In the records that follow, find the line containing "Click day 21 on the date axis" and the line containing "Click the insert link icon", then transcribe both and every line between them exactly, omitting pictures.

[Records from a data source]
==============================

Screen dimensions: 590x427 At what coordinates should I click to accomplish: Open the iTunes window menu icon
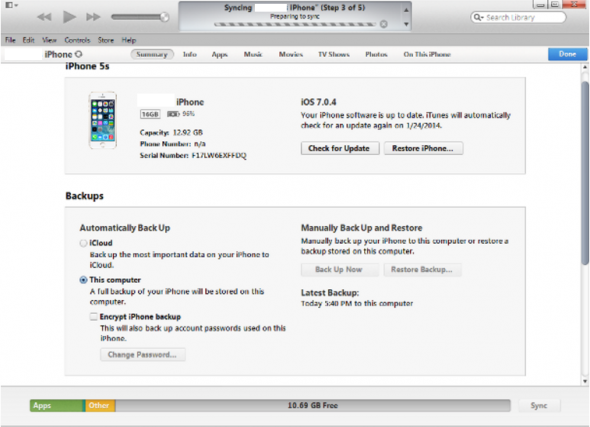click(11, 5)

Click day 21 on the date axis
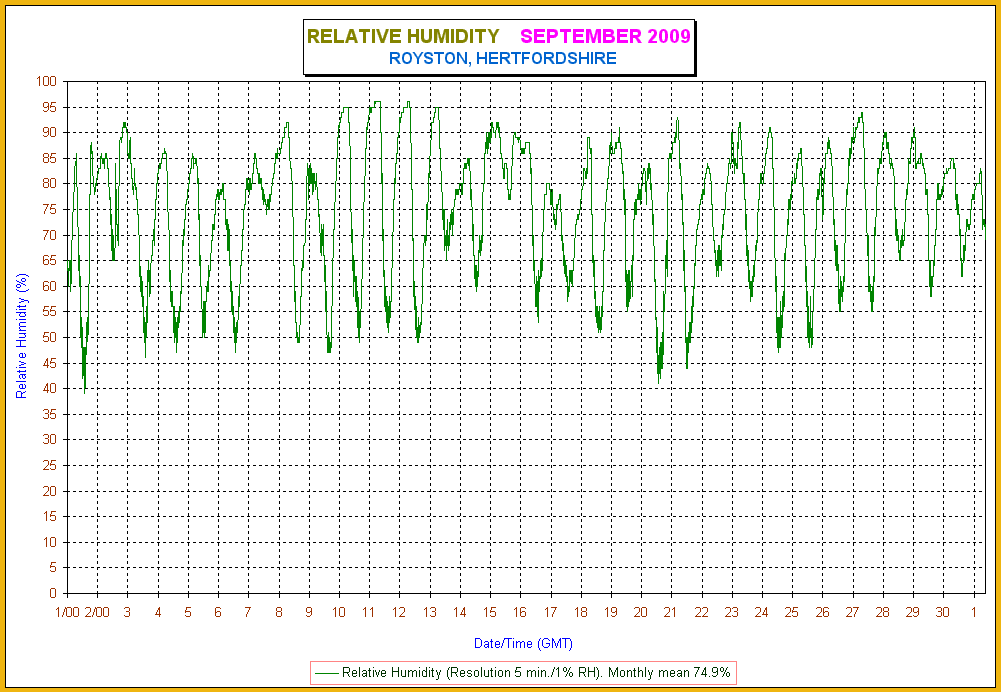671,611
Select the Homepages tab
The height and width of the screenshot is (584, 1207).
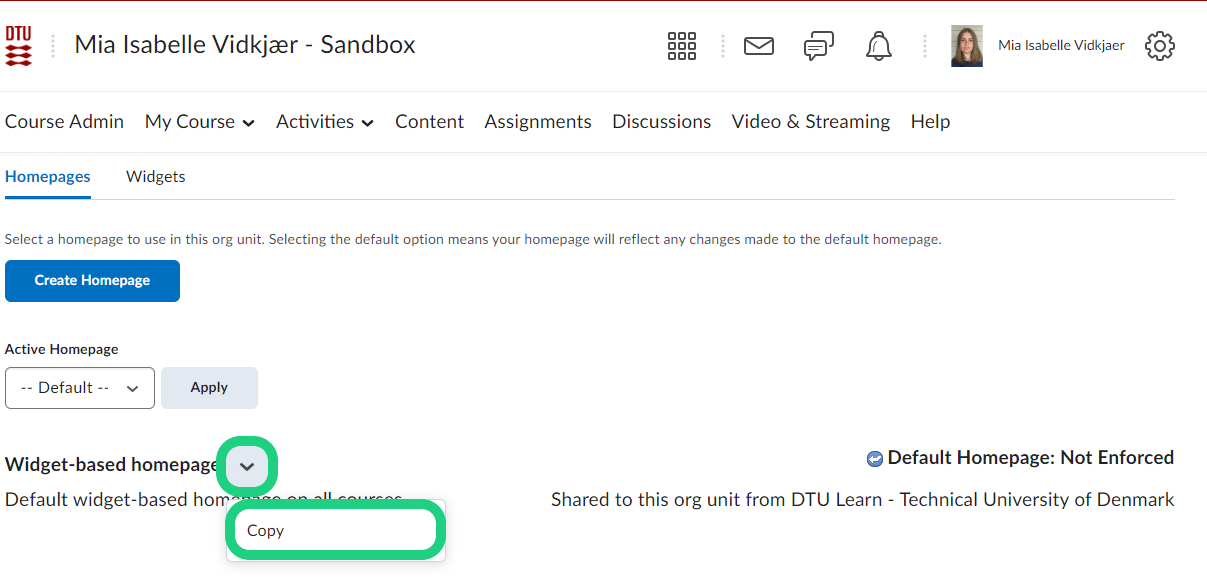48,177
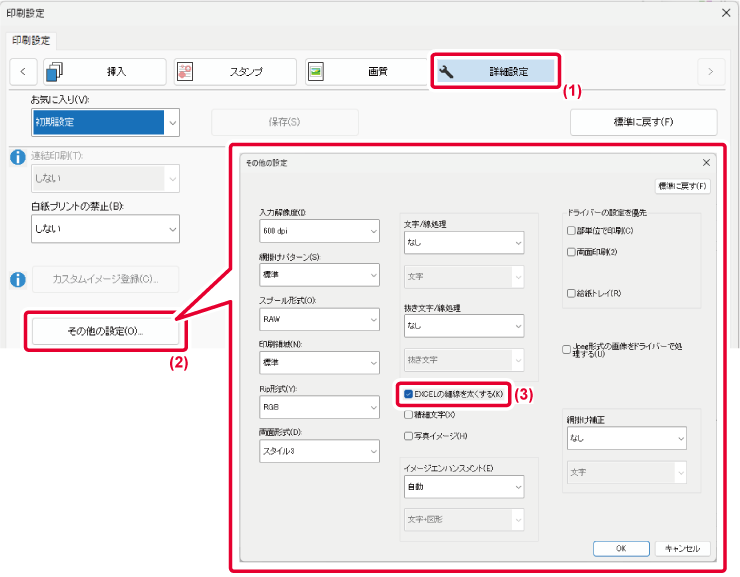The image size is (740, 577).
Task: Switch to the スタンプ tab
Action: (x=235, y=71)
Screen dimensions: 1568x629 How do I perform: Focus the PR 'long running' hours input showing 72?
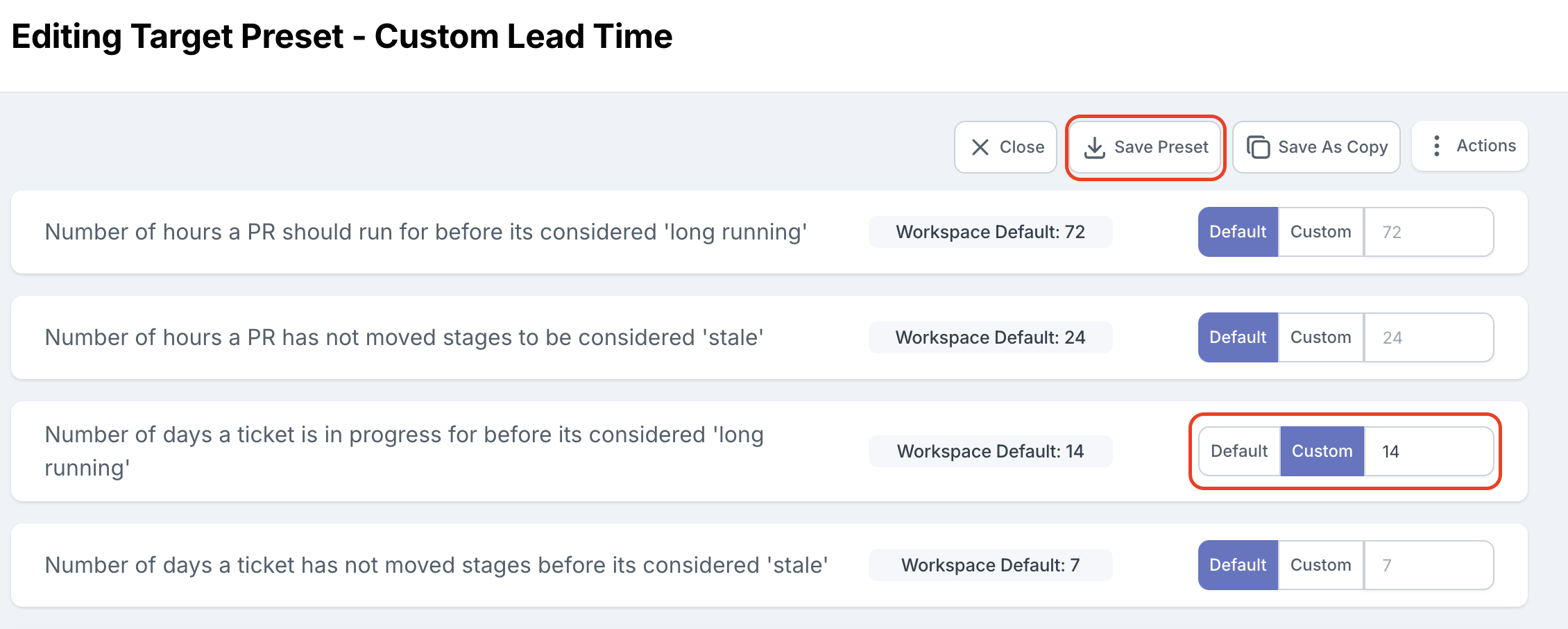click(1429, 232)
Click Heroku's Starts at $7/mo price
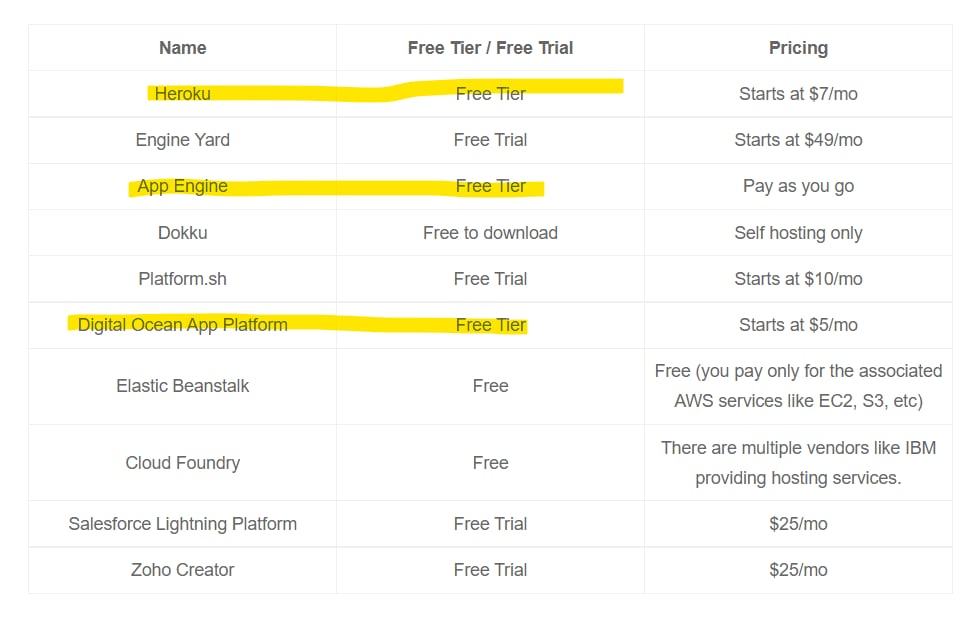The width and height of the screenshot is (968, 621). [798, 94]
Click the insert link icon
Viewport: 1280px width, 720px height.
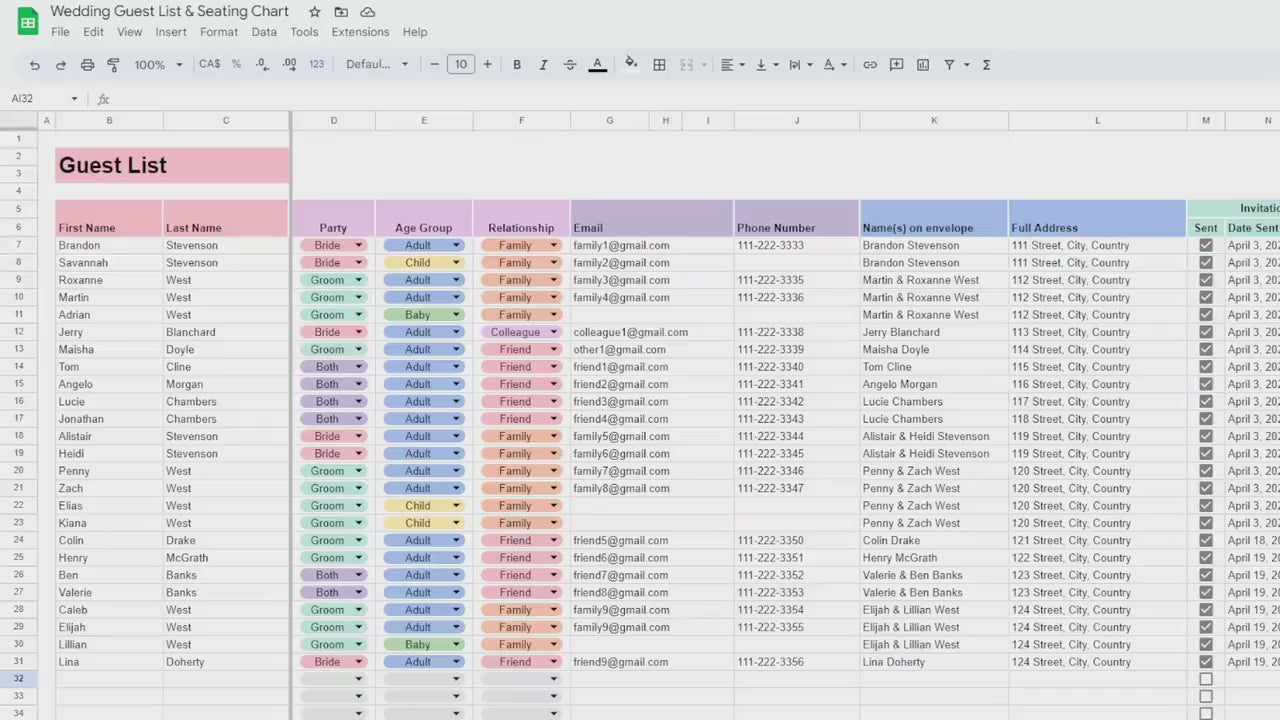(870, 65)
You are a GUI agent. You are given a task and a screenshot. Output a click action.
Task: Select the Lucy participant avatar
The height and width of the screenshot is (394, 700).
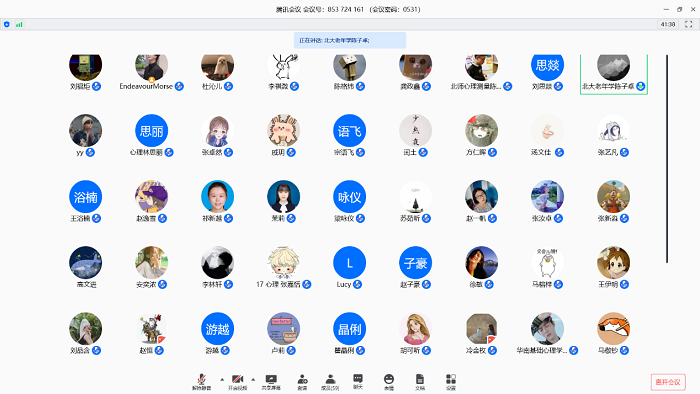350,263
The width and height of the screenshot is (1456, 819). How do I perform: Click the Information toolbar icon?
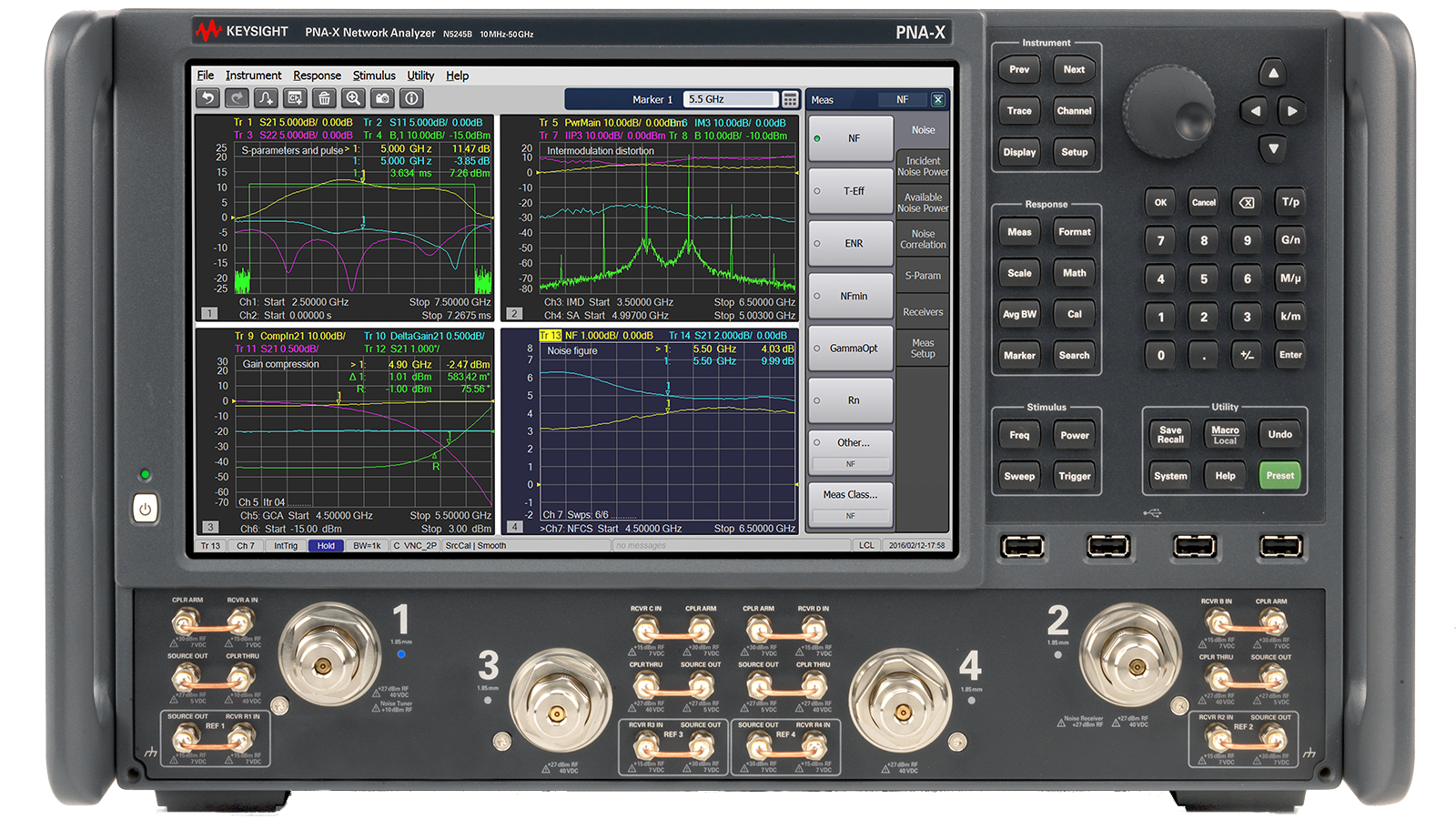point(412,98)
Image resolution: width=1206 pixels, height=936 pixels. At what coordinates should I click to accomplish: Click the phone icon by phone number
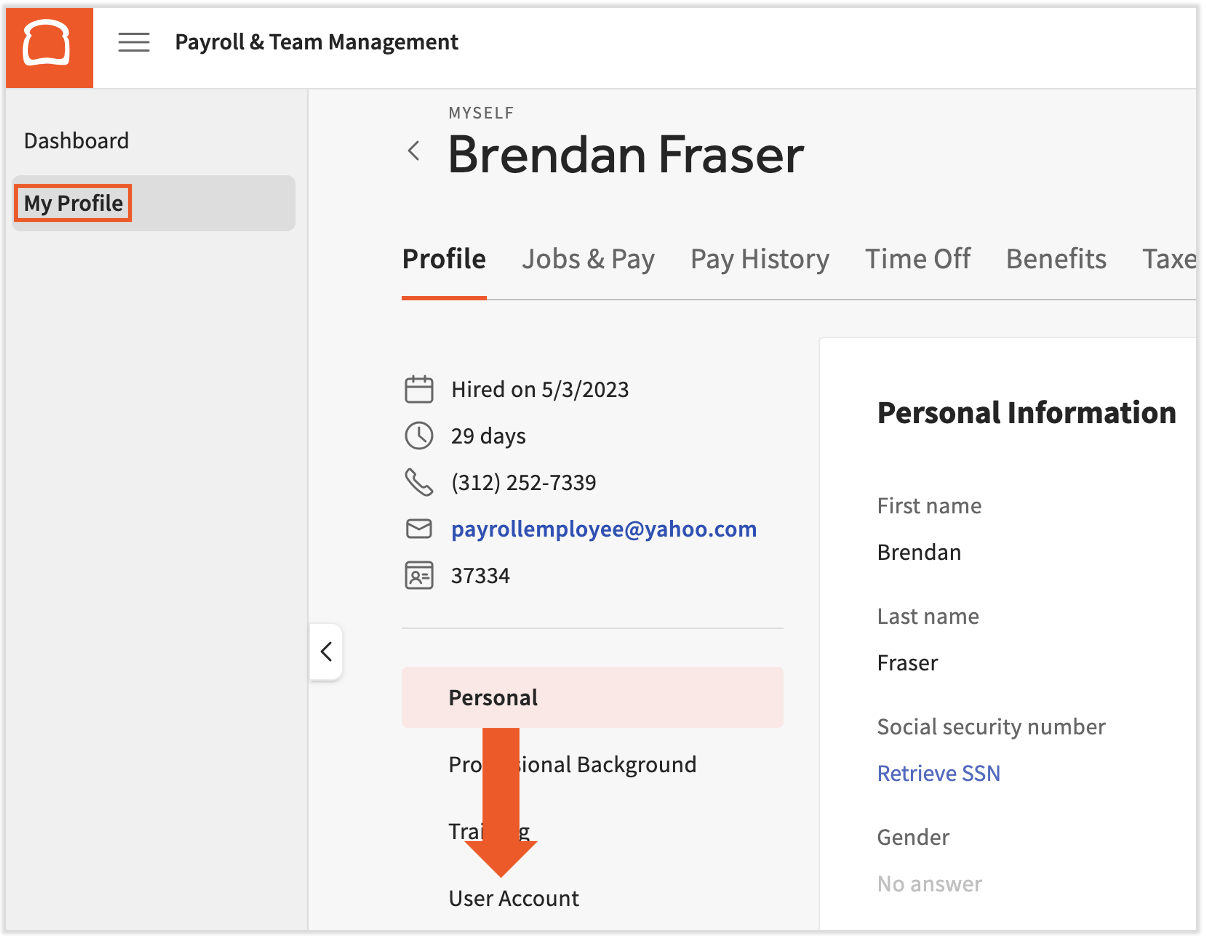pyautogui.click(x=418, y=482)
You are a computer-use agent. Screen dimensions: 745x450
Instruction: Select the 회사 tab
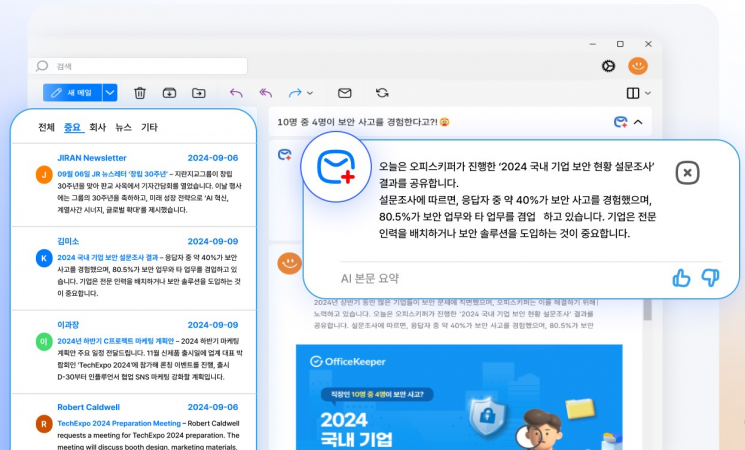coord(98,128)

==============================

Problem solution:
Click day 21 on the date axis
671,611
Select the Homepages tab
The height and width of the screenshot is (584, 1207).
48,177
The image size is (740, 577).
Task: Switch to the スタンプ tab
Action: (x=235, y=71)
Screen dimensions: 1568x629 How do I perform: Focus the PR 'long running' hours input showing 72?
click(1429, 232)
Click Heroku's Starts at $7/mo price
The width and height of the screenshot is (968, 621). [798, 94]
Click the insert link icon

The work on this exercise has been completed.